DI-OSVISE (De:sign Initiative – Open Source Verification von RISC-V Instruktionssatzerweiterungen) is a project sponsored by BMBF to foster the development of open-source tools, to make microelectronics sustainable and trustworthy in Germany and Europe. The objective of DI-OSVISE is to develop a series of instruments to automate the definition, generation, and verification of custom instructions for the RISC-V ISA. In particular, one of the goals of our participation in the project is to bridge the gap between open source verification and industry benchmarks by contributing to the UVM support to Verilator. In this blog series, we want to tell you the story of this journey.

This blog series discusses the progress made under the OSVISE project by PlanV, which aims to enable UVM support in Verilator to assist in getting open-source RISC-V verification tools to an industrial standard.

The first step was to get acquainted with the Verilator codebase and its workflow. The well-written and commented source code and the extensive documentation made this initial step easy. But it was not enough to resolve an actual issue. Fortunately, there’s a subset of Verilator issues, labeled “good first issue” – we followed the hint and got our hands dirty with one of these. The best way to learn is to try
resolving the prevailing issue in the Verilator.

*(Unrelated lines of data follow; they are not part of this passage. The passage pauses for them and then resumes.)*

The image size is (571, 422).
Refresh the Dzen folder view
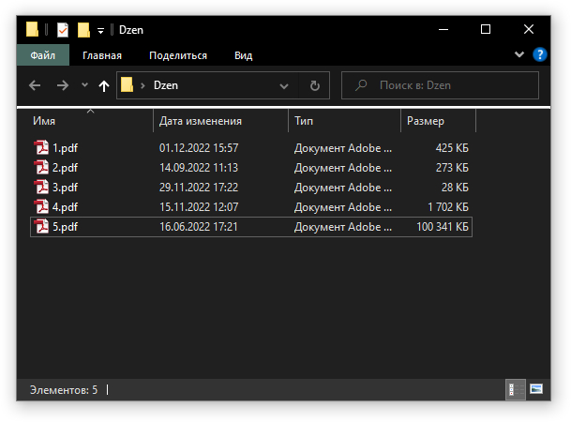(315, 86)
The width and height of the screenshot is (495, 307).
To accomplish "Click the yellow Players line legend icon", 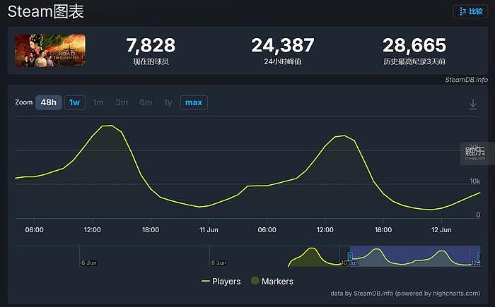I will (206, 281).
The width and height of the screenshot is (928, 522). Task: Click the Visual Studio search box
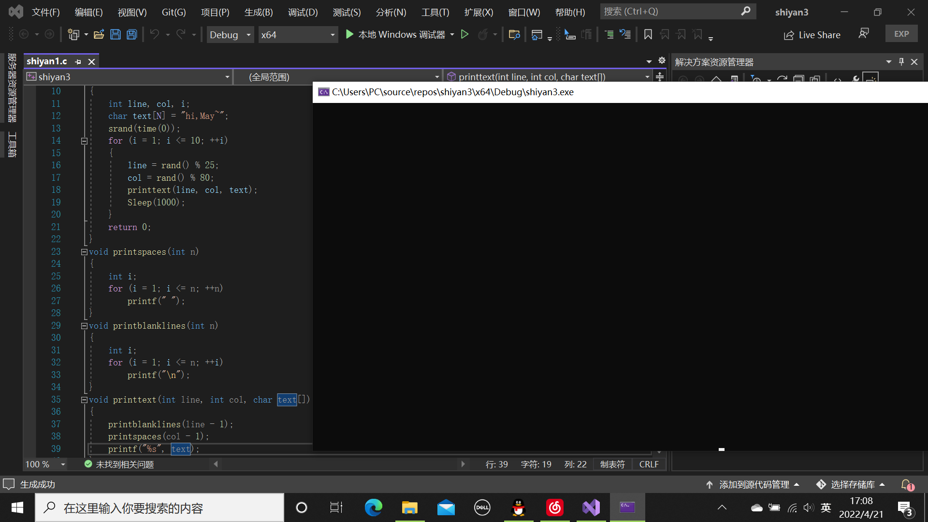point(672,11)
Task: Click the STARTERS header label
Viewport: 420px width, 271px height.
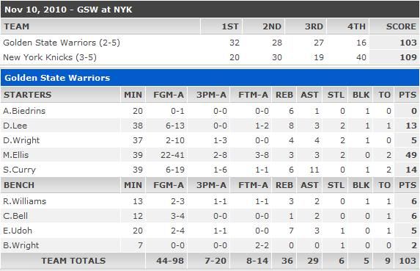Action: coord(28,95)
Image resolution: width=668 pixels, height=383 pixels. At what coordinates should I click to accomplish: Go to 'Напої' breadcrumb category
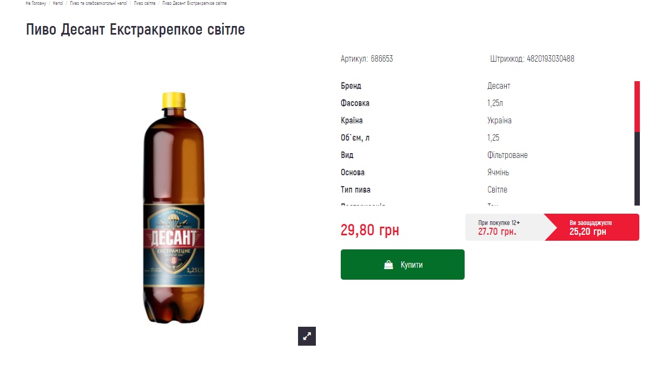point(58,3)
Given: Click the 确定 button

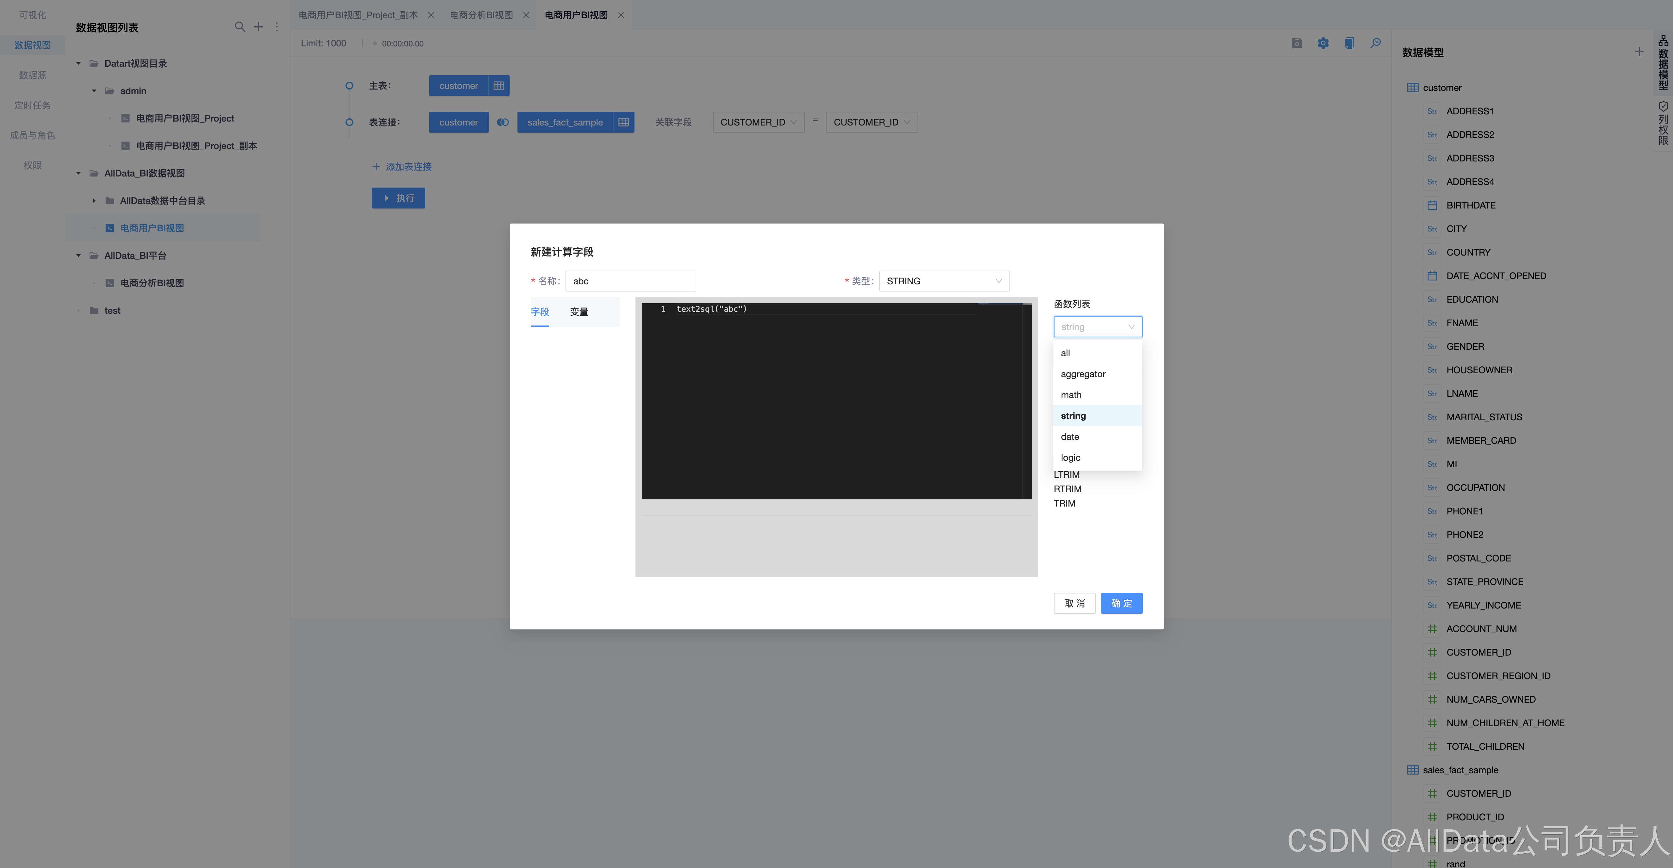Looking at the screenshot, I should tap(1121, 603).
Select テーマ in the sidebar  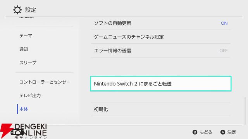(26, 36)
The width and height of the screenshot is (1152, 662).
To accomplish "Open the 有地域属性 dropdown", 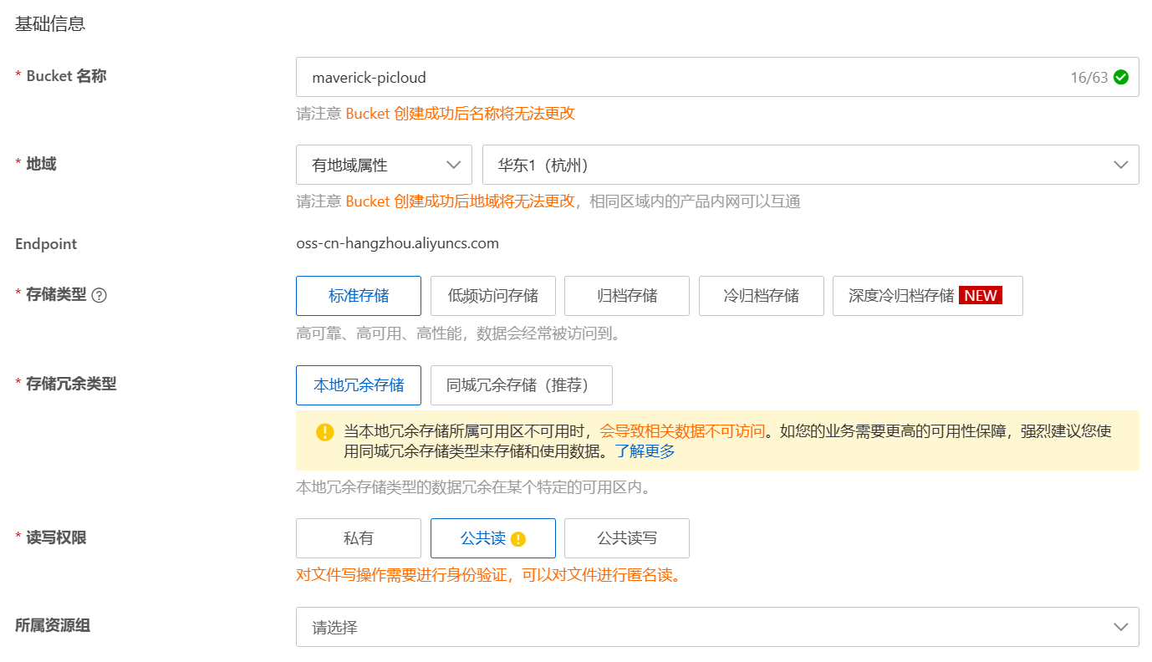I will [384, 165].
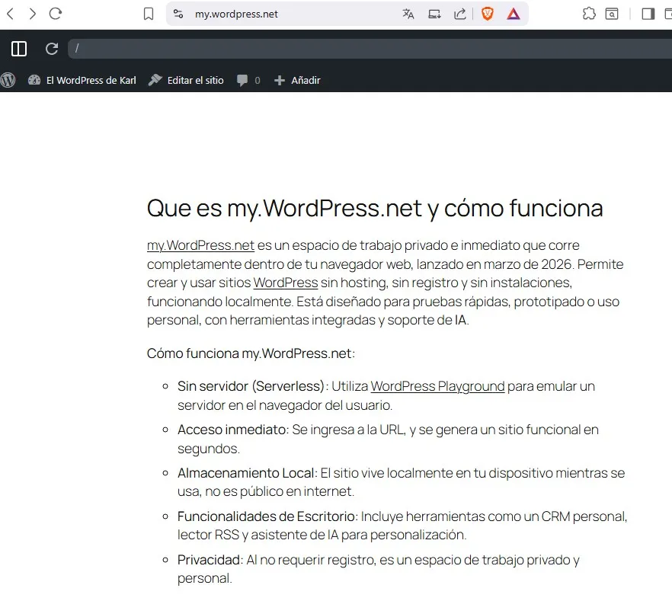Open the my.WordPress.net link in the first paragraph
Screen dimensions: 672x601
click(200, 245)
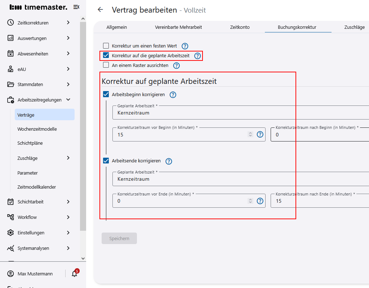This screenshot has height=288, width=369.
Task: Check the An einem Raster ausrichten box
Action: 106,65
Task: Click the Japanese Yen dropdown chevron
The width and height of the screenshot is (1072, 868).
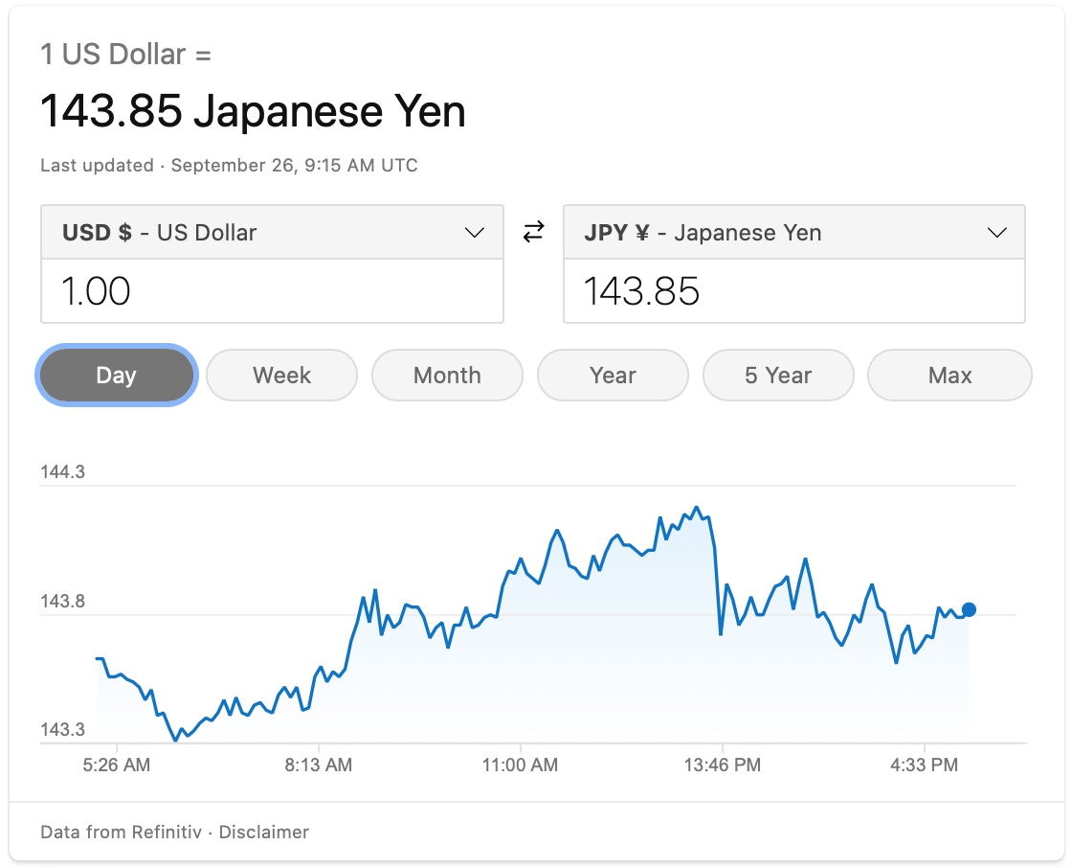Action: pyautogui.click(x=996, y=233)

The issue with the monitor printing the delta values was our first learning task.

This prints the intermediate values within the delta cycles.

In the first observation, we figured out that the monitor was printing the values from the NBA region. Non-Blocking Assignment Event (NBA) region is a part of System Verilog(SV) scheduling schematic construct where an update to the LHS (Left Hand Side) variables of all the nonblocking assignments whose RHS(Right Hand Side) are evaluated in the Active region. So, each update of the variable triggers the entry into the NBA region, where the $monitor prints the delta values. On the other hand, $strobe was working perfectly as it was in the postponed region. So, as per SV standard, we placed monitor operation in the postponed region, and the problem of multiple entries into NBA region was resolved, but it was printing the values even when there was no change in values.

In the second attempt, we tried to create a variable that tracks the changes in the values and prints only when the value is changed from the NBA region, but it was not possible as the track variable scope should be beyond the NBA region resulting in a huge overhead incurred by this approach.

The $monitor operation is implemented as the always statement in the verilator AST (always if(__VmonitorOn && __VmonitorNum==N) $display(…);) . We finally observed that the sensitivity list provided for the monitor always node is empty. So, extracting the reference of those variables of which the monitor prints the values, creating a sensitivity tree from those references, and providing it to the monitor always node solved the issue. The current display node ( nodep ) holds the expression of the monitor and the reference of the variable.

Conclusion

This exercise effectively enhanced our understanding of Verilator’s internal structure and mechanisms. The exploration of the Codebase provided valuable insight into Verilator implementation of the visitor pattern, conversion from the SV code into the different AST nodes, regression test implementation, etc. The PR #5294 from PlanV resolves this issue and merges with the master branch. We believe we are now prepared to tackle more challenging tasks.